Профессор горестно кивнул.
— А вы просите два миллиона, — добивал министр и, по-дружески потрепав Караева по плечу, посоветовал:
— Найдите хорошего спонсора.
— Вам как члену правительства в этом плане проще помочь мне, — упавшим голосом произносит профессор.
— Но у меня столько дыр… Однако…
Министр по опыту знал, что просителя нельзя отправлять вовсе с пустыми руками. И лучше всего в таких случаях — всучить ему охапку радужных надежд.

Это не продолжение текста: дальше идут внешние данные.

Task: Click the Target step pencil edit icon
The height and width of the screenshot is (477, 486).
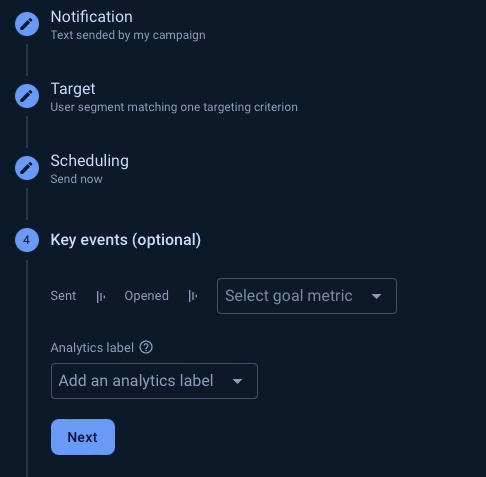Action: (x=27, y=96)
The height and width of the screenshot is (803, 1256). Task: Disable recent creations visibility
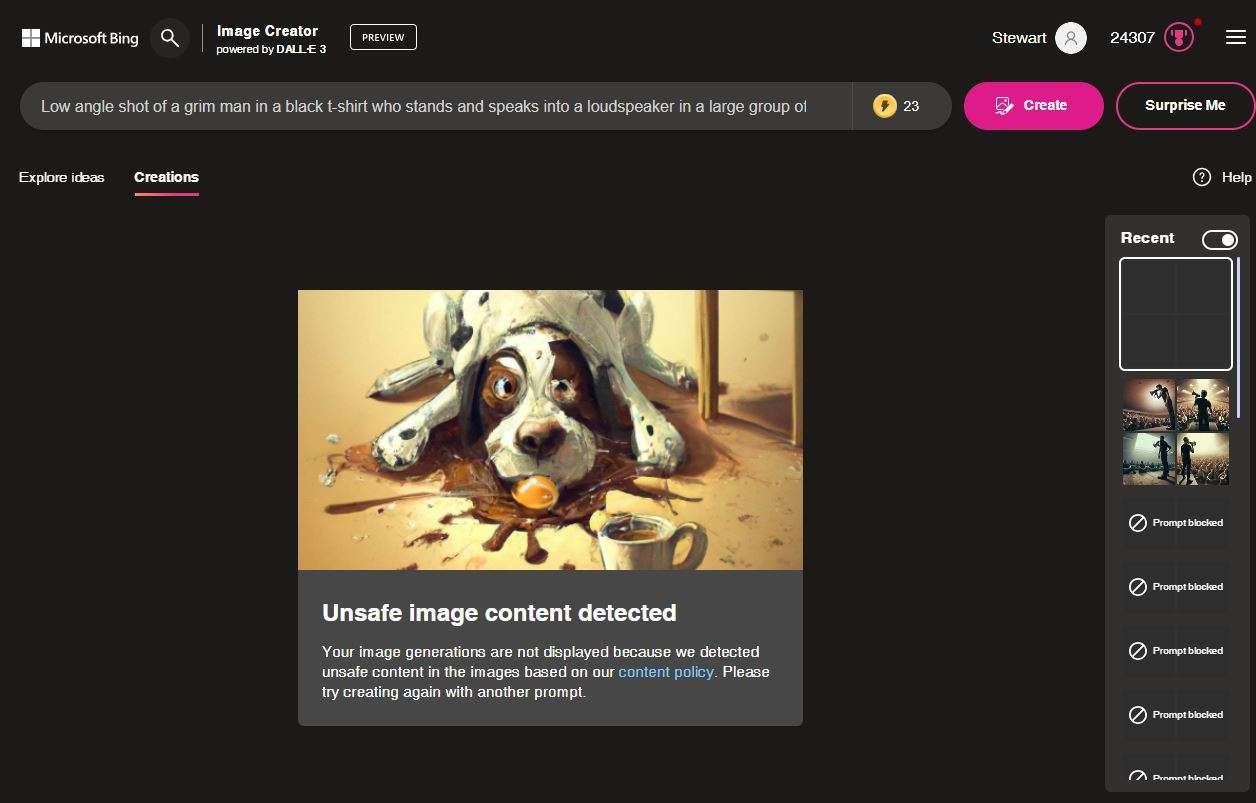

— Однако, — повторил он, словно что-то имея на примете, — как только у меня появятся лишние средства, так для вас — в первую очередь.
— Лишних средств, господин министр, никогда не бывает, — направляясь к выходу, засмеялся ученый и на самом пороге, не скрывая сарказма, прибавил:
— Тем не менее, спасибо.
— Всяческих вам успехов, — с не меньшей ядовитостью пожелал министр, и, усаживаясь на место, попросил своего чиновника на минутку задержаться.
— По-моему, профессор нуждается в психическом освидетельствовании.
Психиатр промолчал.
— Вы так не думаете? — поинтересовался министр.
— Господин министр, он вполне нормальный мужик. Разве только чрезмерно увлечен своей работой, — с мягкой просительностью заступился чиновник.
— Более чем чрезмерно, — настаивал министр. — Время… Душа… Отрицательный электрон… Небесный диспетчер… Все в одну кучу, от которой, оказывается, люди и спрыгивают с ума… Чушь!.. Или вы того же мнения? — с затаенной угрозой спрашивал он.
— Очень необычная гипотеза, — уклончиво отвечает главный психиатр. — Что же касается меня — я придерживаюсь традиционной методологии лечения… Классика есть классика.
— Вы меня успокоили, коллега, — облегченно вздохнул министр. — Классика, друг мой, превыше всего!.. Можете идти. И больше глупостями меня не досаждайте.
— Классика! — воскликнул Кесслер.
Эмори вопросительно уставился на друга.
— Так отфутболить может только классик от бюрократии, — уточнил Дэнис.
— Ему с пустыми обещаниями под мышкой от этого еще тягостней, — посочувствовал Маккормак.
— Эм, ты имеешь представление об Азербайджане? — спросил Кесслер и сам же ответил за него: — Ни малейшего. Странный народ проживает там. В целом безобидный, добрейший, открытый…
— И мудрый, — вставляет Маккормак, — если он может рожать таких, как Майкл.
— Нет слов, Эм! — соглашается Дэнис, но гнет свое. — А в отдельности большинство составляют предприимчивые эгоисты с изощренным умом коммерсантов. Торговцы они, я тебе скажу, уникальные. Смогут продать то, что другим и в голову не придет. Треть своей территории продали соседней Армении, которая воевала с ними. Те практически без боя пришли и заняли их земли. Теперь кричат: «Верните!»…
— Не может быть! — не поверил Маккормак.
Кесслер горько усмехнулся.
— Средневековье… Причем, самое страшное, восточное, — продолжал Дэнис. — И вдруг некто открывает нечто… Представь себе времена Суллы. Среди неглупых появляется очень неглупый. Он изобретает самолет. Над ним смеются. Такого быть не может, ибо то, что тяжелее воздуха, в воздух не поднимется. К Сулле пройти тот человек не может. Он идет к одному из его сановников, который сам общается с императором от случая к случаю. Да еще сто раз подумает, сказать ему о самолете или нет. А если…
— Ты сгущаешь, — засомневался Маккормак.